» **EXERCISE MATERIAL**:

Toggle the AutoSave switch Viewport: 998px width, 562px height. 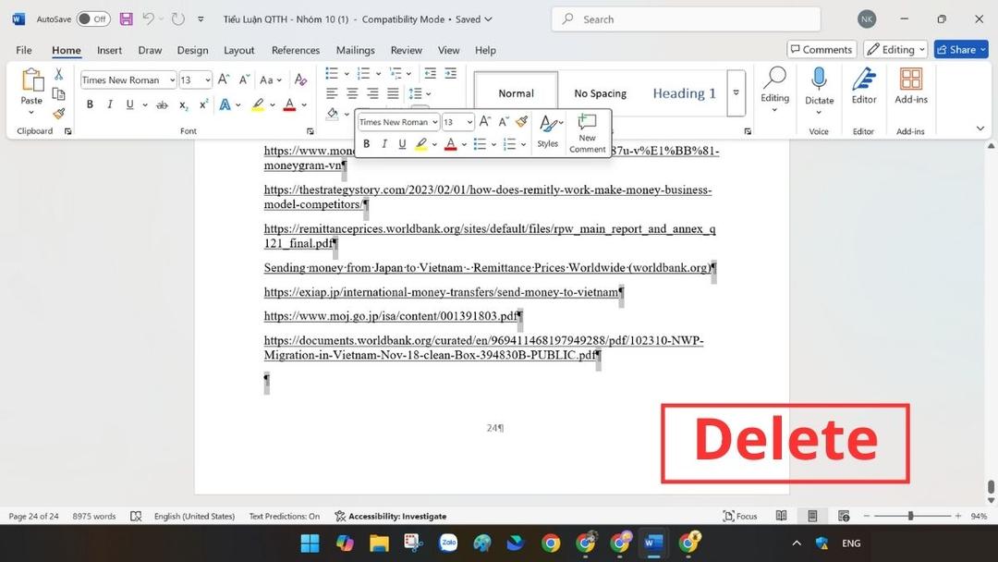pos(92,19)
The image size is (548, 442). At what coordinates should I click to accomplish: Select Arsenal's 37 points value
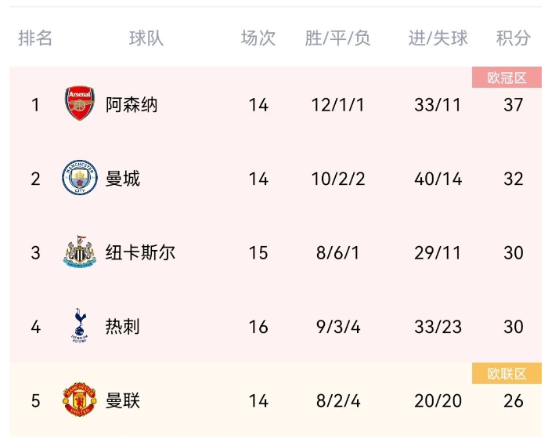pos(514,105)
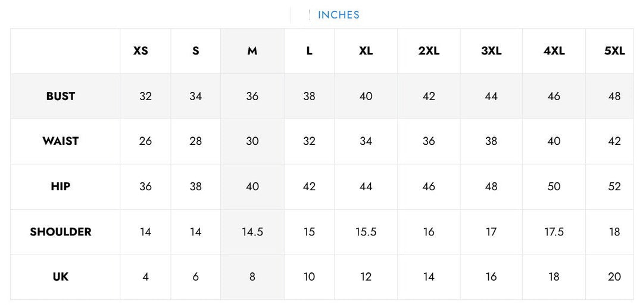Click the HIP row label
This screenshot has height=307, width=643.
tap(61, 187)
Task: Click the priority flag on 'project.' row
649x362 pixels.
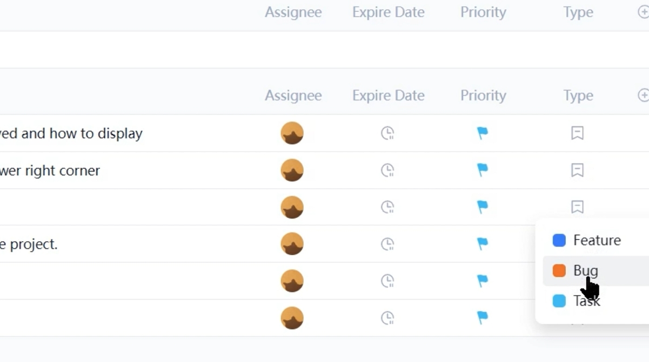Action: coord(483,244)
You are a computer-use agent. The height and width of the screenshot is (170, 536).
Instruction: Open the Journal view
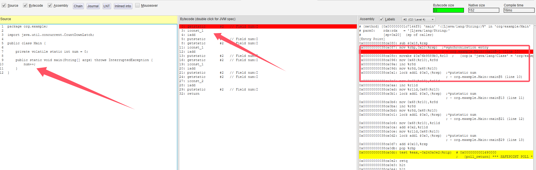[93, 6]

...

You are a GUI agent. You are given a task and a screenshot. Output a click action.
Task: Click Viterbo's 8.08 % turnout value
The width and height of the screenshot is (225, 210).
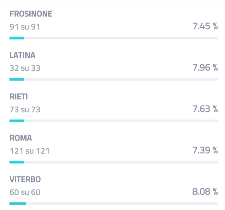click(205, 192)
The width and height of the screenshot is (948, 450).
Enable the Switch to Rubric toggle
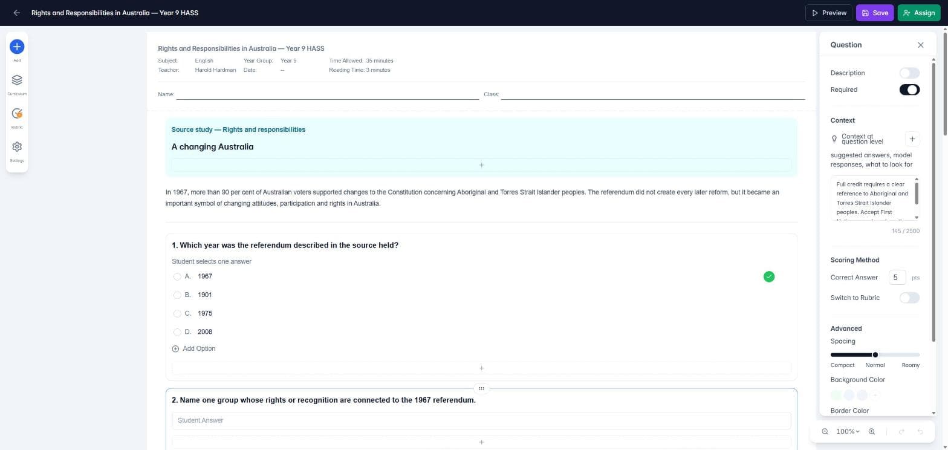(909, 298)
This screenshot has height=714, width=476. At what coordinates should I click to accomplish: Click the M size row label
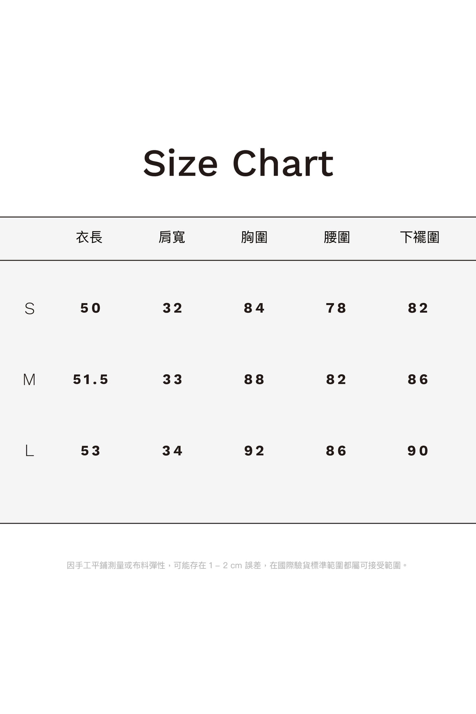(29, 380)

==

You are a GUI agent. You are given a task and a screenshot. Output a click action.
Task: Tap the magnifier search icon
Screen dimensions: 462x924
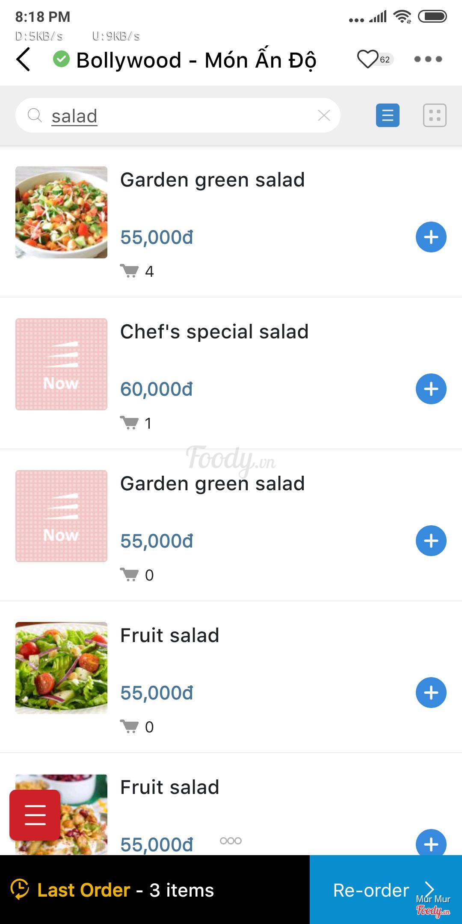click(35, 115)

» **WRITTEN INSTRUCTION**: Please identify every line in the items above that contains the word "should", and copy each of those lines.

» **EXERCISE RESULT**:
The image size is (548, 442). At what coordinates should I click to accomplish: Select Arsenal's 37 points value
This screenshot has height=714, width=476. At what coordinates should I click to accomplish: Click the M size row label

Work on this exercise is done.